The peptidases involved in plant mitochondrial protein import

The endosymbiotic origin of the mitochondrion and the subsequent transfer of its genome to the host nucleus has resulted in intricate mechanisms of regulating mitochondrial biogenesis and protein content. The majority of mitochondrial proteins are nuclear encoded and synthesized in the cytosol, thus requiring specialized and dedicated machinery for the correct targeting import and sorting of its proteome. Most proteins targeted to the mitochondria utilize N-terminal targeting signals called presequences that are cleaved upon import. This cleavage is carried out by a variety of peptidases, generating free peptides that can be detrimental to organellar and cellular activity. Research over the last few decades has elucidated a range of mitochondrial peptidases that are involved in the initial removal of the targeting signal and its sequential degradation, allowing for the recovery of single amino acids.
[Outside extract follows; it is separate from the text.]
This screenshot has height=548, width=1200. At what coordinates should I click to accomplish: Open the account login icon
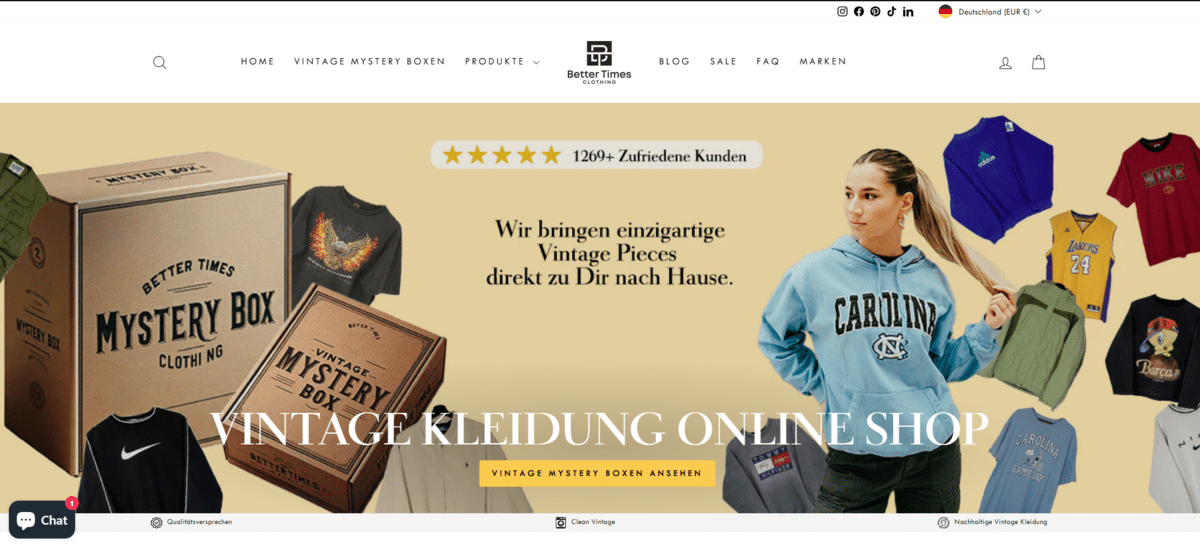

The significance of these processing pathways goes beyond presequence degradation after protein import, whereby the deletion of processing peptidases induces plant stress responses, compromises mitochondrial respiratory capability, and alters overall plant growth and development. Here, we review the multitude of plant mitochondrial peptidases that are known to be involved in protein import and processing of targeting signals to detail how their activities can affect organellar protein homeostasis and overall plant growth.